Ntelos provides wireless voice and data services to 457,200 retail subscribers, 59 percent of which are in its western market. A majority of its cell sites (69 percent) also are in the western market. 

“It was something we clearly deliberated over and looked at pretty intensely,” says Rod Dir, the president and chief operating officer of Ntelos.

One issue driving the decision, he says, was the fact that Ntelos didn’t have enough wireless spectrum in its eastern market to build out its 4G Long-Term Evolution (LTE) network. In the western market, however, it has double the amount of spectrum (about 40 megahertz as opposed to 20).

During the next two to three years, the company plans to invest $200 million expanding its 4G LTE network in the western market, Dir says.

“Although the big carriers are making similar investments, I don’t think they’ve got the same level of commitment as Ntelos will have in these markets,” Dir says, adding he hopes that commitment will be a differentiating factor for the company.

Dir, who has been an Ntelos director since 2011, became the company’s leader last summer when CEO Jim Hyde resigned “to pursue other career opportunities,” according to Ntelos spokesman Mike Minnis. Dir plans to be a candidate for the top job, but he is focusing on getting the company through its transition period while the board of directors conducts its CEO search.

Minnis points out that that the company’s refocus will allow Ntelos to re-establish itself as the wireless leader in underserved markets. In addition to the expansion of its 4G LTE network, Ntelos says it will soon allow customers to connect to its wireless network through tablet devices. The company also has teamed up with Dish Network on a pilot project offering high-speed Internet to rural areas of Virginia.

Ntelos plans to sell its wireless licenses in its eastern market to T-Mobile for $56 million in cash.
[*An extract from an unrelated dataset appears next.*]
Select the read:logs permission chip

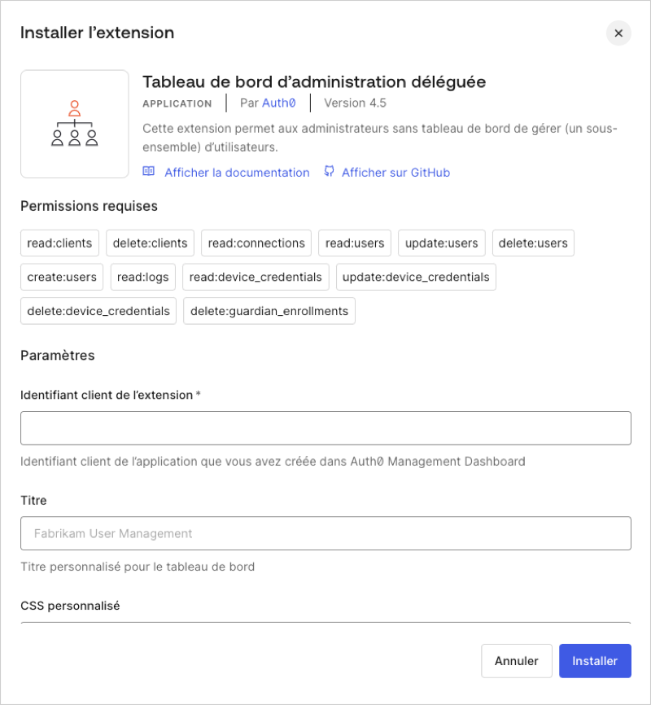(x=142, y=277)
That transaction, which must be approved by the Federal Communications Commission, is expected to close in April.

Ntelos also says it will wind down its eastern market network and retail operations this year as it transitions subscribers to another carrier. The company intends to end operations in the area completely by November.

Because of the transition, 17 eastern market stores have closed, and 120 jobs have been eliminated, but Dir says some displaced employees will have the chance to continue working for Ntelos. 

In a December news release announcing the company’s transition, Ntelos said  it expected to have adjusted earnings before interest, taxes, depreciation and amortization (EBITDA) of $128 million to $132 million for 2014. For 2015, the company anticipates adjusted EBITDA of $100 million to $108 million.